Looking at each option:

 * `-Os` tells the compiler to optimize each function to have a small size.
 * `-DNDEBUG` removes any debugging symbols or code paths.
 * `-DARMA_DONT_USE_WRAPPER` is an Armadillo directive that tells Armadillo not
   to link against the Armadillo runtime library but instead directly against
   OpenBLAS.
   - This is why we use `-lopenblas` later instead of `-larmadillo`.
 * `-ffunction-sections -fdata-sections` are used so that the linker can later
   remove unused sections from the code.
 * `-Wl,--gc-sections -Wl,--strip-all` tells the linker to strip all unused code
   from the final program.
 * Note that we have *omitted* `-fopenmp`; this will cause compiled code to be
   somewhat smaller, but it will execute serially.  Given that our prediction
   program only predicts a single domain at a time, this is acceptable.

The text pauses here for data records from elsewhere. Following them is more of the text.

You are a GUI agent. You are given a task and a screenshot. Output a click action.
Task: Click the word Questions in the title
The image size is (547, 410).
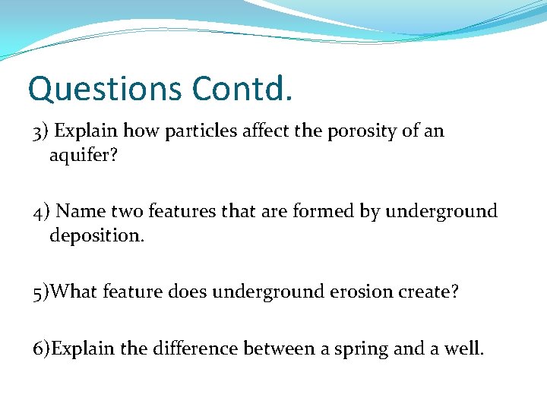[x=105, y=89]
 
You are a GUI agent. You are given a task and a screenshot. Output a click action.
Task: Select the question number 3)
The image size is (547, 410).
[x=41, y=131]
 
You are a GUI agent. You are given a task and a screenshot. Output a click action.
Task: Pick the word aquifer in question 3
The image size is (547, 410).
[x=81, y=156]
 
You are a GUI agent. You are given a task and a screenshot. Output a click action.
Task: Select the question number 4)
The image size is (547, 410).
[x=42, y=211]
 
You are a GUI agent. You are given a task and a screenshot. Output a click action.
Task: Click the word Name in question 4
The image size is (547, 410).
[x=78, y=211]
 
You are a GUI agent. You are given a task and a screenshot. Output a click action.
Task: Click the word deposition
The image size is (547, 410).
[x=96, y=236]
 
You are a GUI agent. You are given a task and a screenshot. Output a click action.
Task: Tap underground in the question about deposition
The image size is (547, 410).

This shaves off more than 1 MB:

```text
$ ls -lh lstm_dga_detection_predict
-rwxrwxr-x 1 ryan ryan 1.9M Mar  6 21:37 lstm_dga_detection_predict
```

That is a size reduction of basically ***16x*** entirely obtained through
compiler options.  When the Docker container is recompiled with the new version
of `lstm_dga_detection_predict`, the size is significantly improved:

```text
$ docker images | grep -B 1 lstm
REPOSITORY                          TAG       IMAGE ID       CREATED          SIZE
lstm_dga_detector                   latest    0be5a677fd9c   6 seconds ago   4.09MB
```

But there is still room for additional size reduction, either through
further compiler options or more intrusive code modifications.  Likely the
largest contributor to code size after the optimizations above are
serialization and the standard libraries:

 * Avoiding the use of `data::Load()` (and thus the
   [Cereal](https://uscilab.github.io/cereal/) serialization library) by
   directly saving the weights of the RNN using Armadillo's built-in save
   functionality would be effective.

 * Replacing the standard `libc` and `libstdc++` implementation with lightweight
   replacements, like [`musl`](https://musl.libc.org/) and others.

These further optimizations, however, are beyond the scope of this tutorial.